* **TASK DESCRIPTION**: Repeat verbatim the lines of the listing from the line with "You are a GUI" to the line with "point(1434,315)", including both of those lines, and leave the pictures out of your answer.
────────
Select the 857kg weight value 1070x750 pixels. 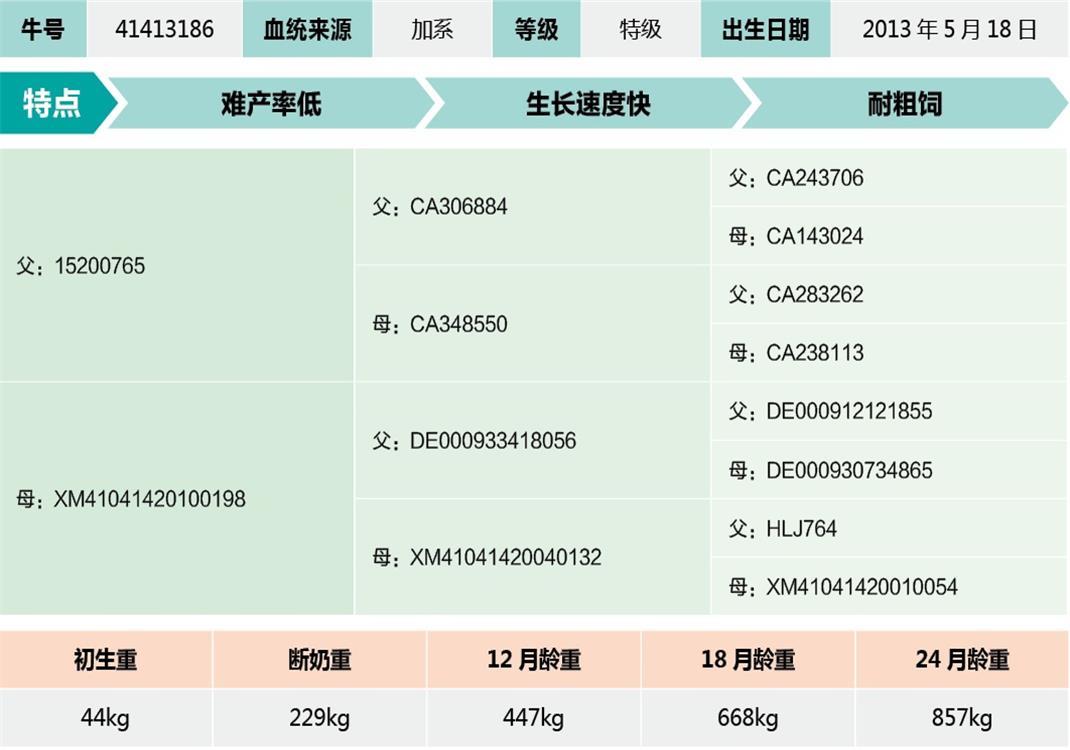pos(962,718)
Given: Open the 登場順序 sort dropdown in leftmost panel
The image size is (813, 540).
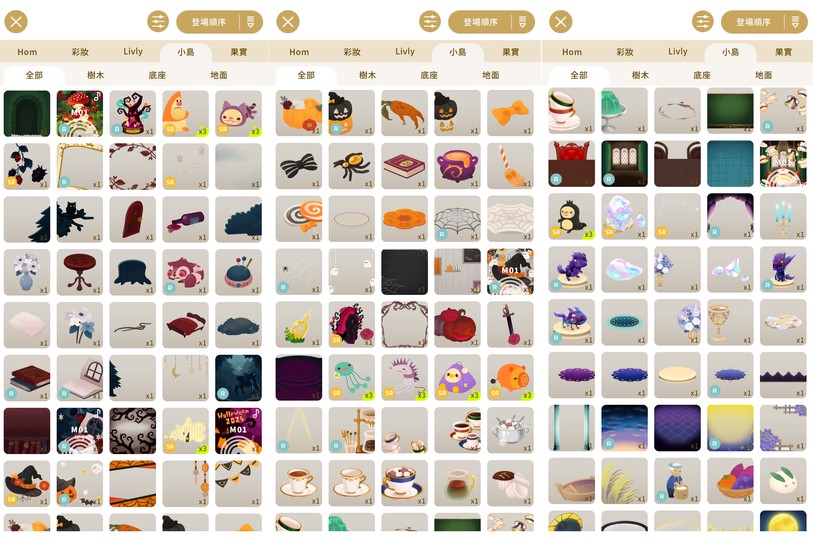Looking at the screenshot, I should point(208,22).
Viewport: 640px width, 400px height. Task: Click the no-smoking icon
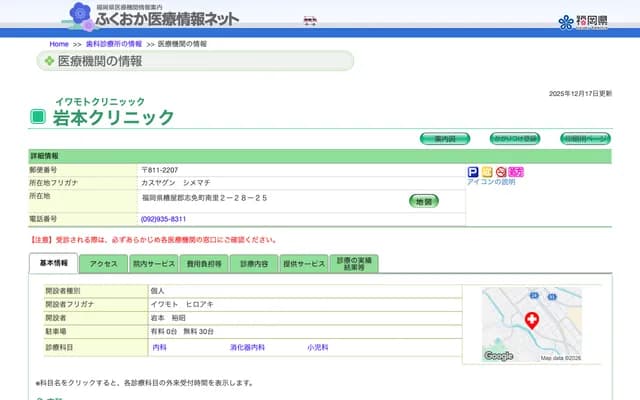click(x=501, y=172)

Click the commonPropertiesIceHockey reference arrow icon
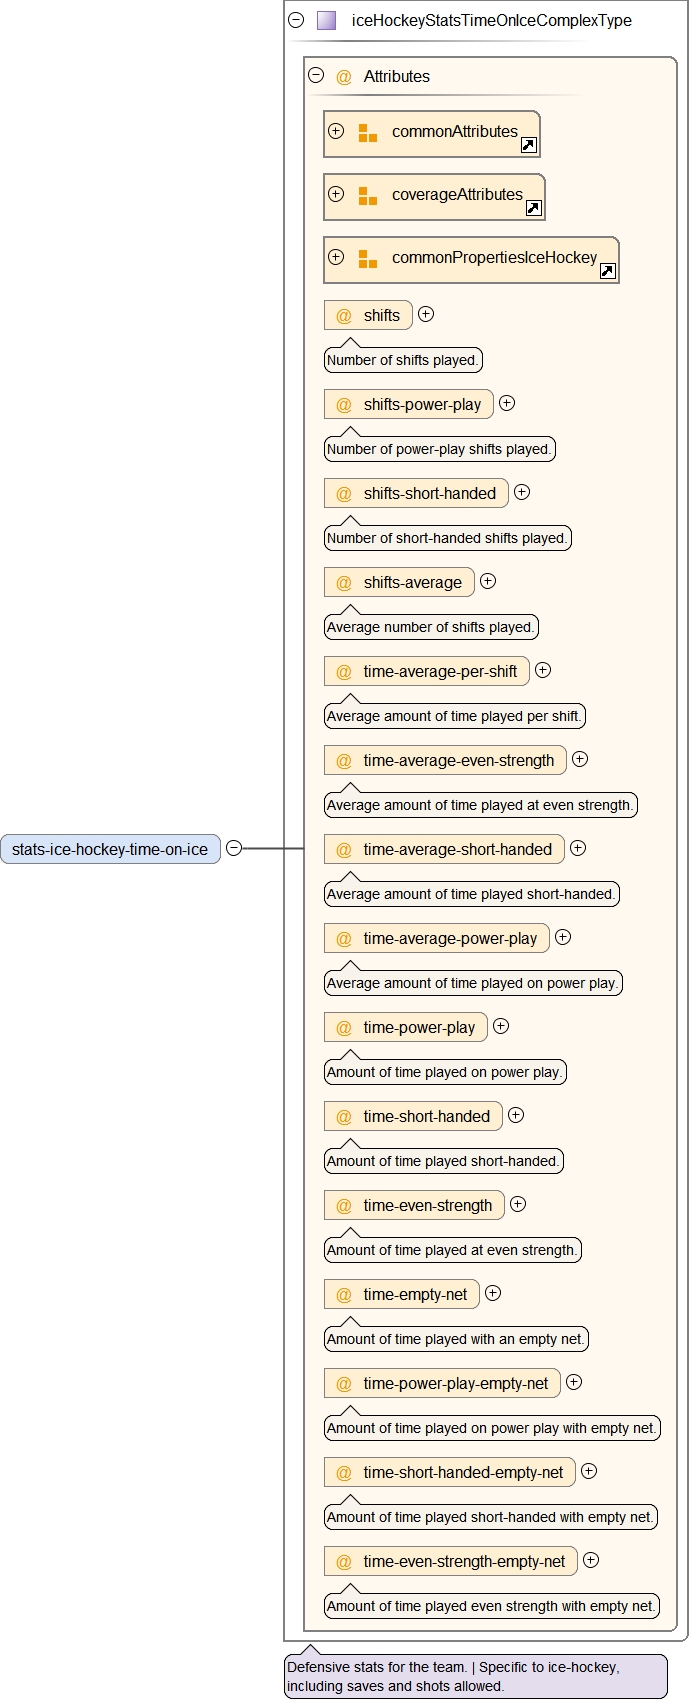click(x=608, y=271)
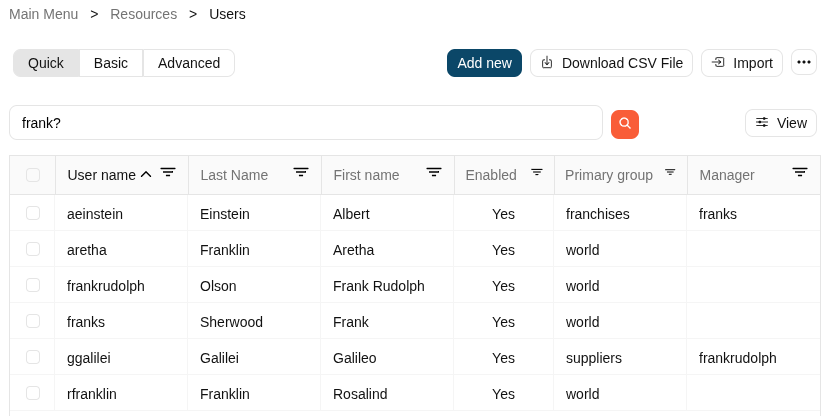The image size is (827, 416).
Task: Check the box for user aeinstein
Action: 33,213
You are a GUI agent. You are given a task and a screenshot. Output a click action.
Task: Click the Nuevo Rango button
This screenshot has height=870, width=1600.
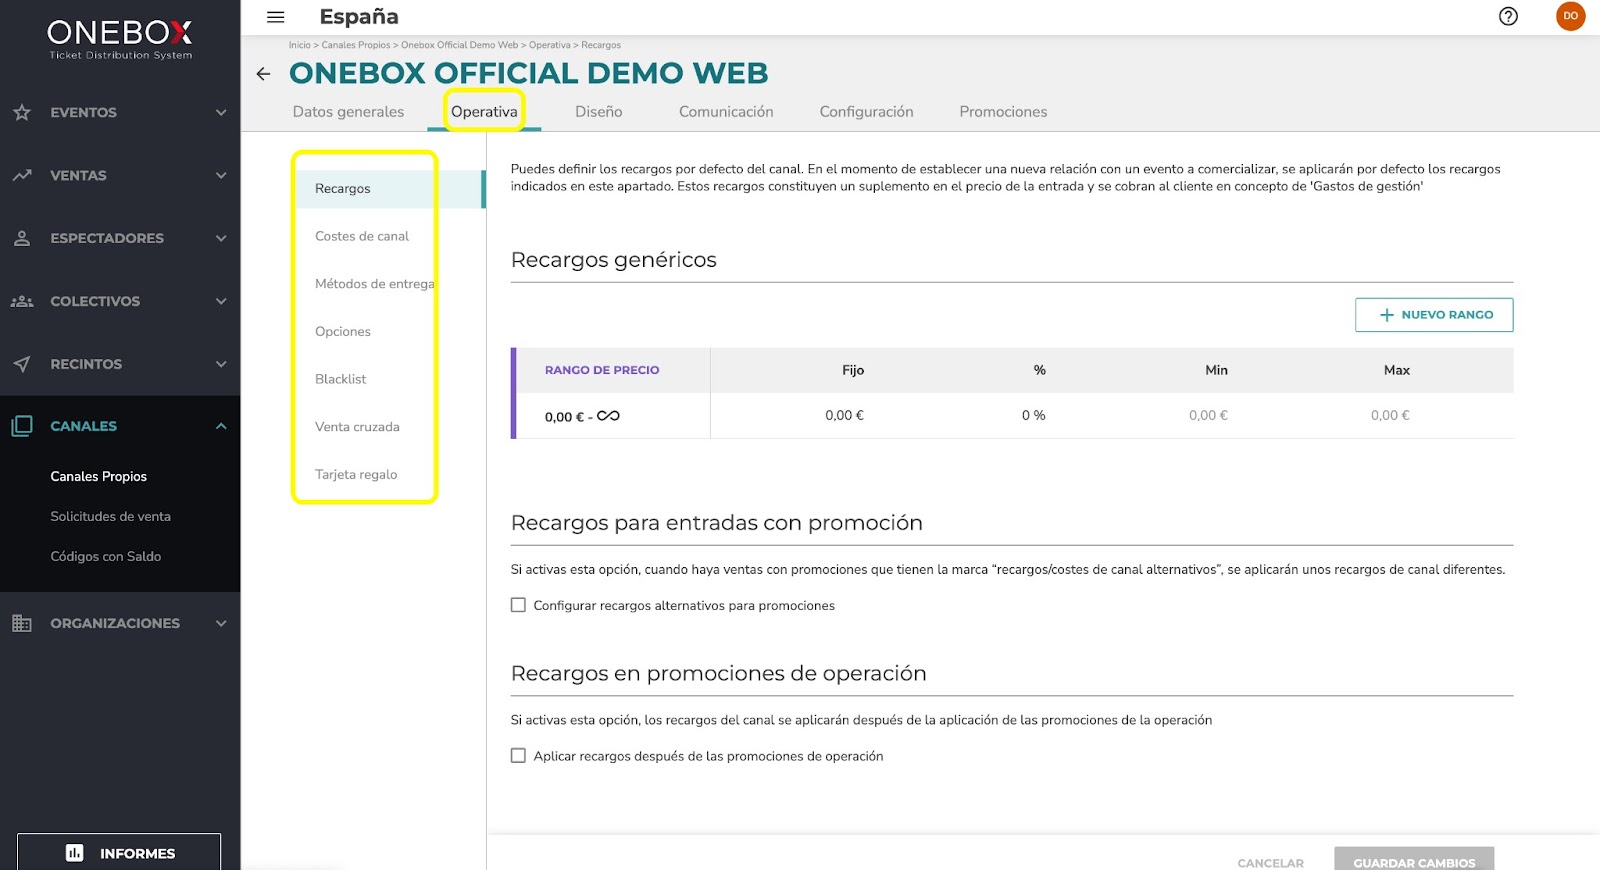point(1434,315)
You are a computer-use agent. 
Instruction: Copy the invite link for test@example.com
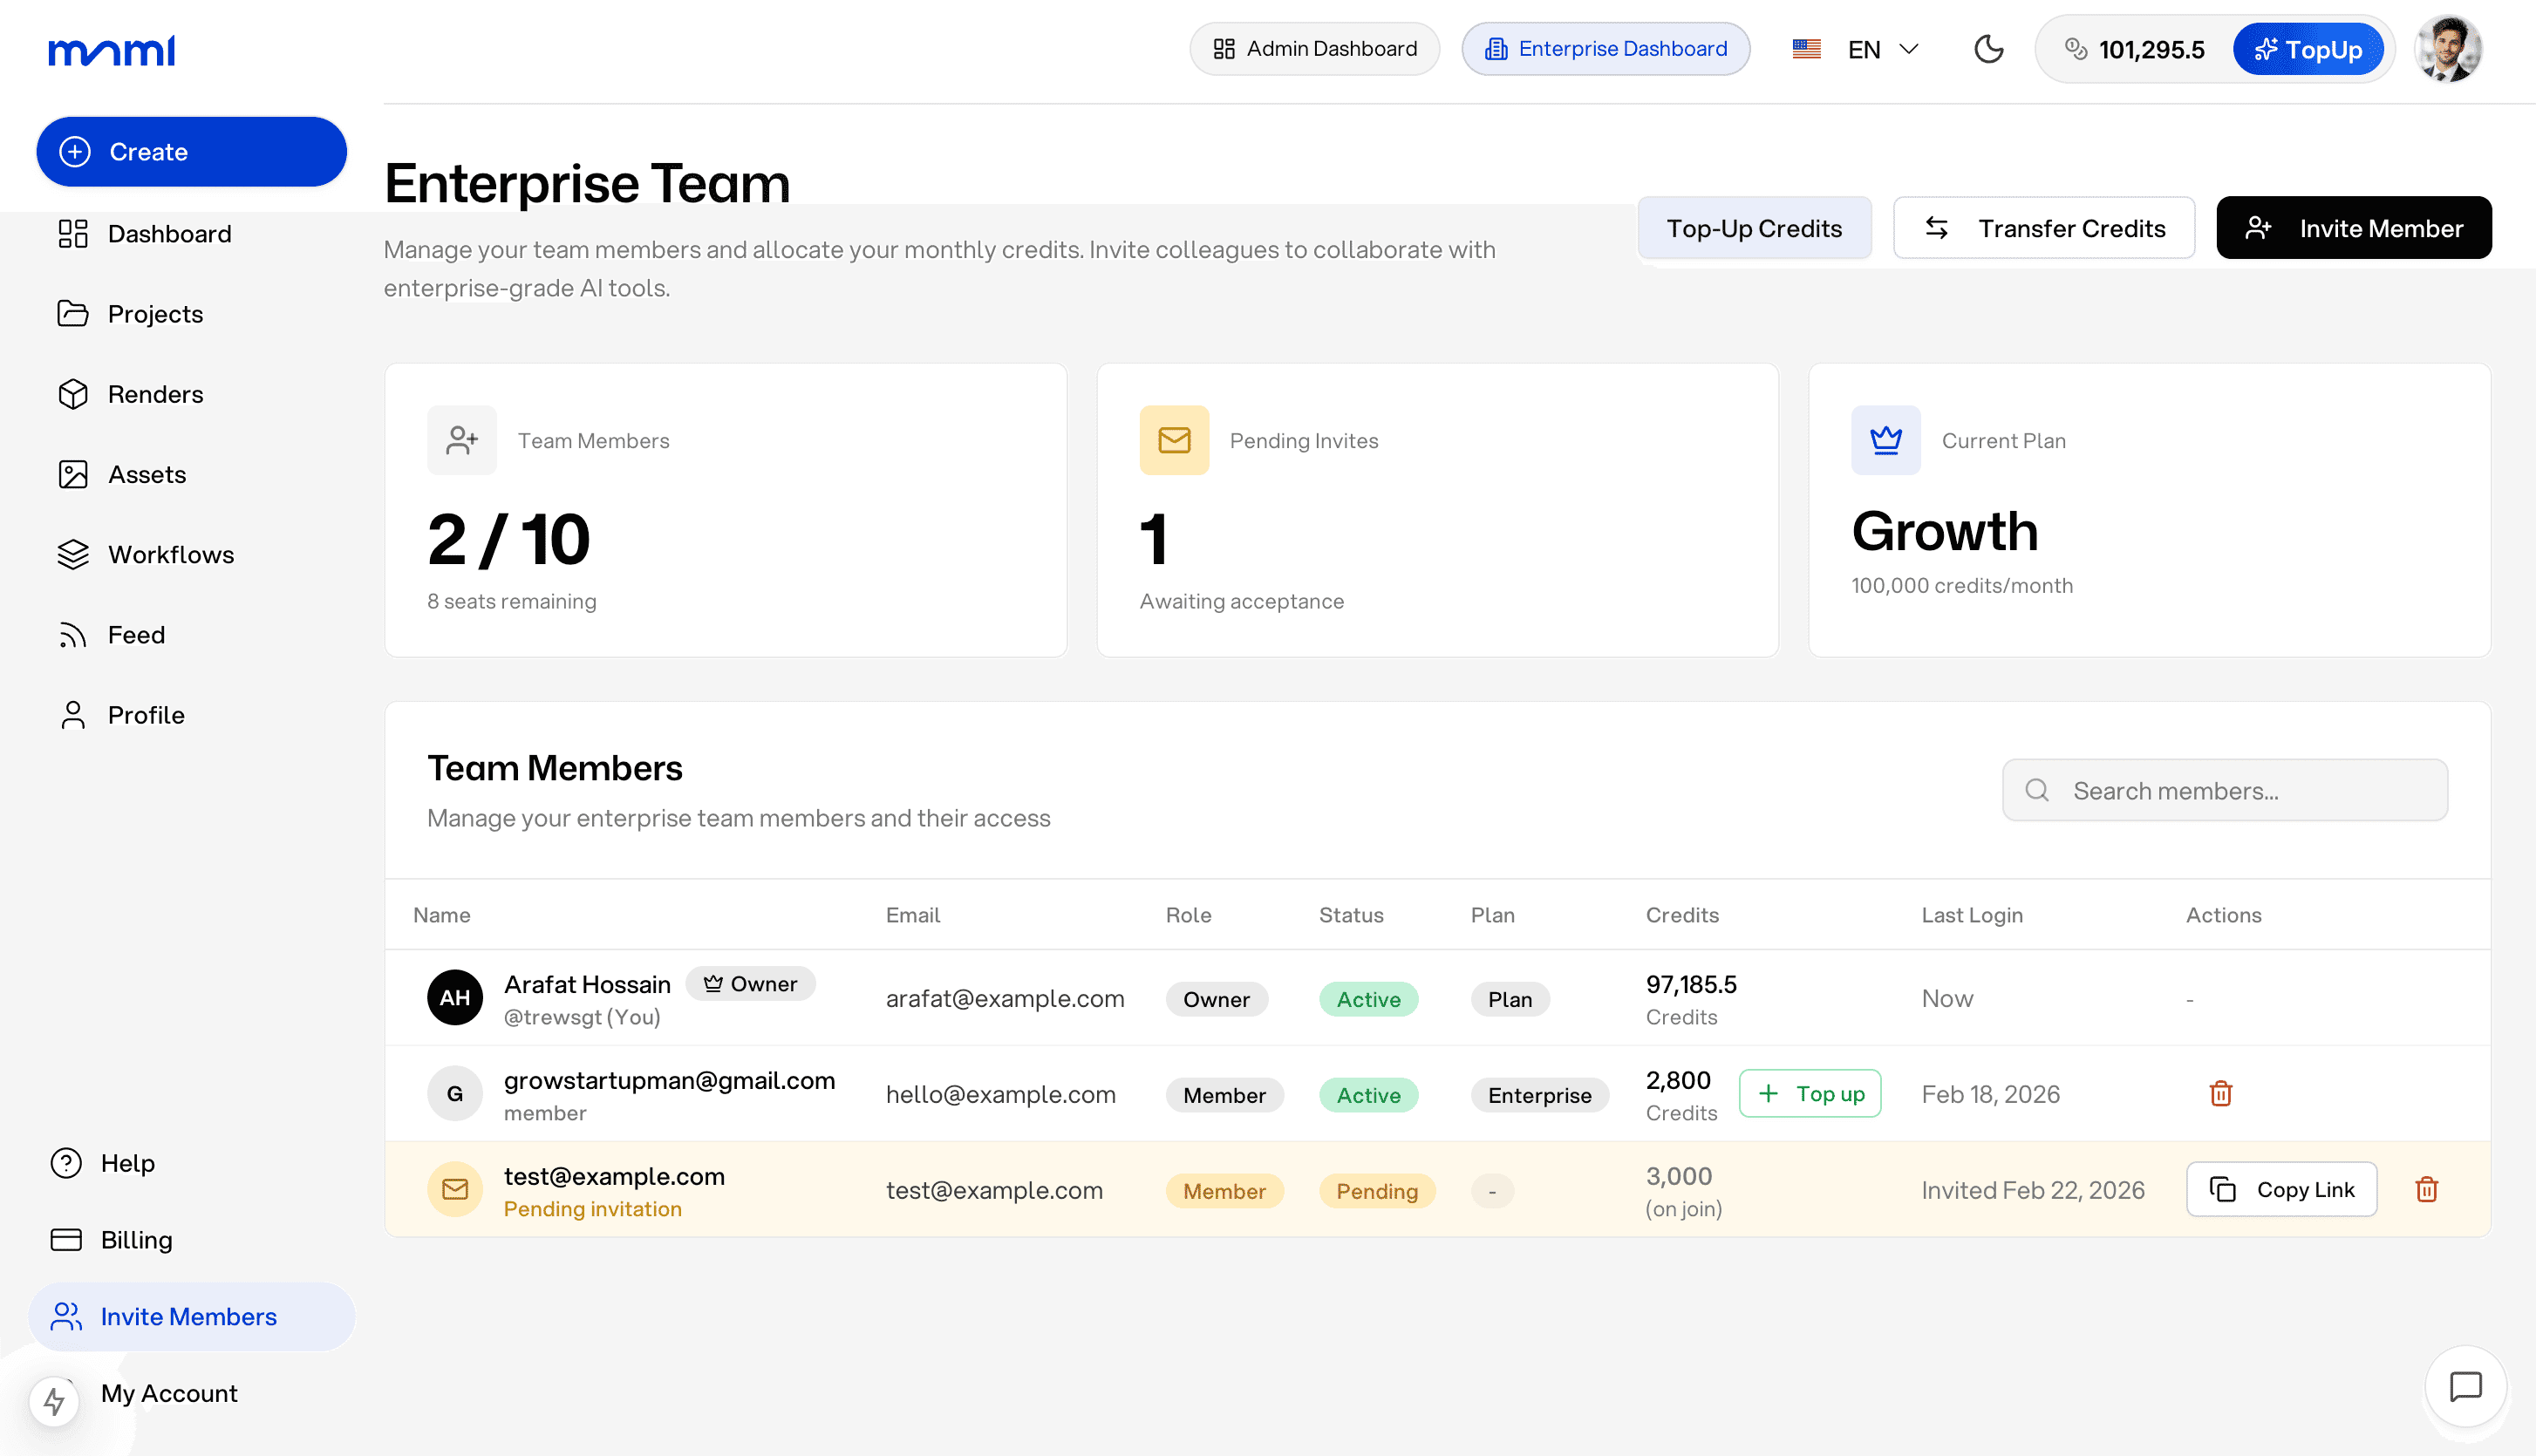[2283, 1189]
────────
* **TASK SOLUTION**:
You are a GUI agent. You are given a task and a screenshot. Output a click action.
Task: Click the Nuevo Rango button
This screenshot has height=870, width=1600.
point(1434,315)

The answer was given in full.